Pull every line containing the word "value" from the records.

*** Opening of Supplied information ***

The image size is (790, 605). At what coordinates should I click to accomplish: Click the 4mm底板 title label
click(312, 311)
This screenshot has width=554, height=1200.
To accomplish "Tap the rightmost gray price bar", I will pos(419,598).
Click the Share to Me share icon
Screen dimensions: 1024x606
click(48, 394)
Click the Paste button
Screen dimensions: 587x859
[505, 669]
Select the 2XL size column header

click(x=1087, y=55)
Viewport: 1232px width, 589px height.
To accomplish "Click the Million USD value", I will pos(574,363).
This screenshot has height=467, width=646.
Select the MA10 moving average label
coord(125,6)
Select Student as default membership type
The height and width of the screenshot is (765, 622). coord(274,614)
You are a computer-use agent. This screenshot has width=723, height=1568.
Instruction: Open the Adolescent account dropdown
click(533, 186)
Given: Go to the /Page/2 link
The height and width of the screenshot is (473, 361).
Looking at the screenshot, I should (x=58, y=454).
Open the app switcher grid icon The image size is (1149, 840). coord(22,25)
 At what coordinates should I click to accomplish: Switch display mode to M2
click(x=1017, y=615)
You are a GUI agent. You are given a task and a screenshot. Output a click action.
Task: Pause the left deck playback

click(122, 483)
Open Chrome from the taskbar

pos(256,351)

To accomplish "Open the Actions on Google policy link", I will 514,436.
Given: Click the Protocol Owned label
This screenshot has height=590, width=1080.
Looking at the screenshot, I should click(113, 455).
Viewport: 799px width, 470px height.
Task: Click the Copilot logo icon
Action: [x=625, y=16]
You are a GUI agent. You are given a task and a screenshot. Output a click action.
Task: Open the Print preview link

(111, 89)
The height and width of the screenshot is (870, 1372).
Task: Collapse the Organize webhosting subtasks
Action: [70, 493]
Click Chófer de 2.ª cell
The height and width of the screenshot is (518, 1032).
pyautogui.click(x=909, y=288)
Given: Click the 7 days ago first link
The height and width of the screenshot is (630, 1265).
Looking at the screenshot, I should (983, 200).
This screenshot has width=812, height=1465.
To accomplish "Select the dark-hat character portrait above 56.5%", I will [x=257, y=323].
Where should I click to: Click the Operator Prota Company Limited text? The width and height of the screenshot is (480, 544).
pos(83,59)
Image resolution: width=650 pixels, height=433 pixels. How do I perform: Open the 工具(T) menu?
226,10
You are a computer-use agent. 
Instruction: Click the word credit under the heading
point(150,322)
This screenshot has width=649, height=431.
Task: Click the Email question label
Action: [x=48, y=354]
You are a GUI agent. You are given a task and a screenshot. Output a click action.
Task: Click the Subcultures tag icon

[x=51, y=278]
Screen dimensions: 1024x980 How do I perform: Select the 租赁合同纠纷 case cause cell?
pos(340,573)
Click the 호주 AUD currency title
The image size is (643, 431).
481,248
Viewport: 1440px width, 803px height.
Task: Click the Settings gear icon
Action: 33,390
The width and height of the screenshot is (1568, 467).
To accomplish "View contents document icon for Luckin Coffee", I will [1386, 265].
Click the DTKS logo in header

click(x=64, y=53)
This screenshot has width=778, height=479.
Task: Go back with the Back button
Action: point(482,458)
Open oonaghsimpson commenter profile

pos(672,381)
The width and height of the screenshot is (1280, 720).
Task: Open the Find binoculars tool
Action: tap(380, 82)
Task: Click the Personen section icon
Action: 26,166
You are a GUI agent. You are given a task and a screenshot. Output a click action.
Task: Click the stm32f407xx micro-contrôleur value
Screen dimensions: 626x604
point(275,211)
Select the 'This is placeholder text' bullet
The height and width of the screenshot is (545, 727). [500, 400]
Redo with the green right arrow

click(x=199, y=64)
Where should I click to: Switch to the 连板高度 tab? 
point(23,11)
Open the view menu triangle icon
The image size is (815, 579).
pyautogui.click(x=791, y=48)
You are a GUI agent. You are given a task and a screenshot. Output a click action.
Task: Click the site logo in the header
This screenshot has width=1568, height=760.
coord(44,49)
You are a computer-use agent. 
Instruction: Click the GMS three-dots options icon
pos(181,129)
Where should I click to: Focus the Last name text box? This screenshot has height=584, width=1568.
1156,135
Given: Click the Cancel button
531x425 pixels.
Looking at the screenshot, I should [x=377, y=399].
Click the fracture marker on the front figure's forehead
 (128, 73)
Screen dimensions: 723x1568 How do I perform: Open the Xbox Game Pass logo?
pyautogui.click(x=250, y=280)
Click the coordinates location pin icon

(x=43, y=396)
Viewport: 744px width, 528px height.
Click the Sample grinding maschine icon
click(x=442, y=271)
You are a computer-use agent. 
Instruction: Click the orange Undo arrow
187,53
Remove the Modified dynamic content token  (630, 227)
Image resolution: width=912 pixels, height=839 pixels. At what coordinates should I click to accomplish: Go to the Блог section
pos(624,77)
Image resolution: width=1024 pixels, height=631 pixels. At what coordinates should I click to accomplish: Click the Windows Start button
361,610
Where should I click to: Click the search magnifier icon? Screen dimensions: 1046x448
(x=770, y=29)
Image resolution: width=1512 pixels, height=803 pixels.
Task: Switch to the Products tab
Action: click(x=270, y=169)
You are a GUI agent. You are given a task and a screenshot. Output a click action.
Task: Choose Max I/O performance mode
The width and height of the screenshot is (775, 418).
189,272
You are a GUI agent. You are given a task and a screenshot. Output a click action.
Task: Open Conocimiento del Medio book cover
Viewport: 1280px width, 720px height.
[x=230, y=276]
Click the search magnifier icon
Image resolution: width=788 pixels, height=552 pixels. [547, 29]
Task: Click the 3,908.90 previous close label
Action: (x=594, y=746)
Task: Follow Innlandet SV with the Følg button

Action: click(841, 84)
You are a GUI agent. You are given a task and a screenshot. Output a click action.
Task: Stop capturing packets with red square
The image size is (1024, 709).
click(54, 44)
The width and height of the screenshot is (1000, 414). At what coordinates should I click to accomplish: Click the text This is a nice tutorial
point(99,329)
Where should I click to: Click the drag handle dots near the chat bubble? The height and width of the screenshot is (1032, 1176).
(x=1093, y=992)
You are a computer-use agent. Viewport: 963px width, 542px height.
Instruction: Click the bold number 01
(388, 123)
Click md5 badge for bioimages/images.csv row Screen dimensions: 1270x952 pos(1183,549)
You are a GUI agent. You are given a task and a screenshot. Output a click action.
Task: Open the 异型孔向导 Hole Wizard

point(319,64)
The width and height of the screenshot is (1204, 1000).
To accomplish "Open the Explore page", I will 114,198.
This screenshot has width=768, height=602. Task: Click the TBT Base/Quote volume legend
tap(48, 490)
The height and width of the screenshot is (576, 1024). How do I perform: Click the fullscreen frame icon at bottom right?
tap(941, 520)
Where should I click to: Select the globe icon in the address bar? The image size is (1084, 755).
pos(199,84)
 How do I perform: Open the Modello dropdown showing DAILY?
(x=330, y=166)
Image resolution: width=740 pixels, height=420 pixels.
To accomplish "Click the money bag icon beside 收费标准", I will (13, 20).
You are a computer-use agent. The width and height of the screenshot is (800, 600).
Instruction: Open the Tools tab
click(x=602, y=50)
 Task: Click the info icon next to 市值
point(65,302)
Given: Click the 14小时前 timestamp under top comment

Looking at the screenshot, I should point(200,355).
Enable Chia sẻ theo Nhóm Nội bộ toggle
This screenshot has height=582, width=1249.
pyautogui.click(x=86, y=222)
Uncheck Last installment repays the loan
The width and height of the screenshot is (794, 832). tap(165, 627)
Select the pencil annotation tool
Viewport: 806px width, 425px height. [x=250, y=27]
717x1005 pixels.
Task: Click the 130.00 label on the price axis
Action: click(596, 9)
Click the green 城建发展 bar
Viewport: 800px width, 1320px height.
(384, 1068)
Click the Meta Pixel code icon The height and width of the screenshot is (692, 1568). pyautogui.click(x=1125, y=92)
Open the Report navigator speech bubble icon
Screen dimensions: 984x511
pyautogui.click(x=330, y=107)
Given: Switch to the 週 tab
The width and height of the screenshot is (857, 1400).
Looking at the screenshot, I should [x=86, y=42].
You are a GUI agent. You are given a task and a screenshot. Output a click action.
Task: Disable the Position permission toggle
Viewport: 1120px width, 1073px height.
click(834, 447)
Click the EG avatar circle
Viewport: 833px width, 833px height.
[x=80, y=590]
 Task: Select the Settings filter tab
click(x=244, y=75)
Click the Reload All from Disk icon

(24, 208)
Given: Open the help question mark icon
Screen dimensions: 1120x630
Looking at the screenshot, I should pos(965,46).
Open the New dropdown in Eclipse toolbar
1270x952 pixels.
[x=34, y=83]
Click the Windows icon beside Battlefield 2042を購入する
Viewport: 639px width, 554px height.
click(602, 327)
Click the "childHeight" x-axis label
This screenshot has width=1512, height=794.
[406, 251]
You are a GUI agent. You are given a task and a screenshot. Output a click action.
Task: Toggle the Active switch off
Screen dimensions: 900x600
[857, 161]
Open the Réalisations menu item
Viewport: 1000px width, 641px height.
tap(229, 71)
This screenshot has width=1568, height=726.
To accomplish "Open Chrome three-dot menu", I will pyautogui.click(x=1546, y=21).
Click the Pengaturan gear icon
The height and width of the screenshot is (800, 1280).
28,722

*** Close of Supplied information ***

» **Solved exercise**
To accomplish "Click the Million USD value", I will pos(574,363).
Task: Click the stm32f407xx micro-contrôleur value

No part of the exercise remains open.